FOX Ramps Up College Football Battle Against ESPN Without Requisite Ammunition

Fox 'Big Noon Kickoff' College Football Show.
Fox 'Big Noon Kickoff' College Football Show. / Meg Oliphant/Getty Images

Last year, FOX debuted its college football pregame show called Big Noon Kickoff. The idea was to have an hour of coverage leading into FOX's biggest college football game of the day at noon, usually a Big Ten showdown. They came up with a solid catchphrase, "Saturdays Start on FOX," and even made some headway cutting into ESPN's long-time monopoly over college football pregame ratings.

These were all wins and so FOX decided to add another hour to their pregame show, extending it from one hour to two this season, according to Andrew Marchand of the New York Post. But while all this seems like good news for the new kids on the block, they face a major issue in their sophomore season that isn't going to be fixed until, it appears, at least 2021.

With the Big Ten and Pac-12 postponing their football seasons this year, which FOX built its pregame analyst crew around because they have TV deals with those conferences, FOX will rely instead on the Big 12 for their Big Noon Kickoff game. There are two major issues there:

1. FOX's current analyst lineup for their pregame show is devoid of any Big 12 connections. Urban Meyer is a Big Ten/SEC guy. Reggie Bush and Matt Leinart are Pac-12. Brady Quinn went to Notre Dame. Rob Stone is the host. Who there drives viewership among Big 12 fans?

2. The Big 12 is not a marquee conference nationally. They haven't sent a team to the national championship since the College Football Playoffs began in 2014 and outside of Texas and Oklahoma, their teams don't have a national following. Even the Sooners and Longhorns have limited reach.

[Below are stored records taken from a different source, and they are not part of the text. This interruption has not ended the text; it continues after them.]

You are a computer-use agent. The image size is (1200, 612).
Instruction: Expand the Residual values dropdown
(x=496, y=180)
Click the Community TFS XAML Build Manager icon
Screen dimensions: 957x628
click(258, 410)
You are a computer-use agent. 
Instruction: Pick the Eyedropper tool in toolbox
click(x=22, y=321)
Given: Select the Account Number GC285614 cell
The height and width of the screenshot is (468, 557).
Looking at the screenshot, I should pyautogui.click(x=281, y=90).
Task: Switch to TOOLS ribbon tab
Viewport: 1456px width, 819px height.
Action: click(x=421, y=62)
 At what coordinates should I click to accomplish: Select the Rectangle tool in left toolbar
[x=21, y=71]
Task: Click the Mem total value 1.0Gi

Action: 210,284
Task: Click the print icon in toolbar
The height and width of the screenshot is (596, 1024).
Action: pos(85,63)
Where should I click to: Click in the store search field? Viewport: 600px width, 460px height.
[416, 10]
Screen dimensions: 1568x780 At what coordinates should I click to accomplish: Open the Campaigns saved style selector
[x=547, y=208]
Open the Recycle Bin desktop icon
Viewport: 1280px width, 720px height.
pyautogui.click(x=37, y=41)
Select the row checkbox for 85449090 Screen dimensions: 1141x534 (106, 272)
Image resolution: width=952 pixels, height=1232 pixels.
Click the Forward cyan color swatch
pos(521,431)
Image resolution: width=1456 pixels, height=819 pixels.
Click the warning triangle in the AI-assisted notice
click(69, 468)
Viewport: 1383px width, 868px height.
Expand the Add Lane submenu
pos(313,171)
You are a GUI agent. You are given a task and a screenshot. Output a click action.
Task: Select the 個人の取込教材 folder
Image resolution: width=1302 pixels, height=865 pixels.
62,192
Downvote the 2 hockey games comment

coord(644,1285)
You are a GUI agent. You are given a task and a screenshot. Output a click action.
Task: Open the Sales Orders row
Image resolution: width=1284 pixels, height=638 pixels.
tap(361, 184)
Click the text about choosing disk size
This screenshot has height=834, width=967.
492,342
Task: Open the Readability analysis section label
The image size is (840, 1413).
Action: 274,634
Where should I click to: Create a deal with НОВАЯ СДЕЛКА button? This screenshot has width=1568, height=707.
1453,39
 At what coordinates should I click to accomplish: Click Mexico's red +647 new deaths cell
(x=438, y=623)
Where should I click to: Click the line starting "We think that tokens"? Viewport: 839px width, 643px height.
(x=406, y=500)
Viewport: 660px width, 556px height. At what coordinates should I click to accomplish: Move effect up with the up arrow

Last year, Meyer was the star attraction for Big Noon Kickoff. His top talking point was Ohio State and the Big Ten. His top interview was Ohio State head coach Ryan Day. While it is interesting listening to Meyer break down plays, his biggest draw for viewers is his insight into the Big Ten and connections with players and coaches there. Not having that will be a big hit.

The same can be said about Bush and Leinart. Both struggled to generate added-value at times last year, and that was with all the ups and downs at USC. Without the Pac-12, what are they bringing to the table that separates them? Also, why would I listen to them talk about a conference they have no connection to -- outside of losing the national championship to Texas?

As for Quinn, he was good last year, just not great. He's a solid seat-filler, but doesn't move the needle.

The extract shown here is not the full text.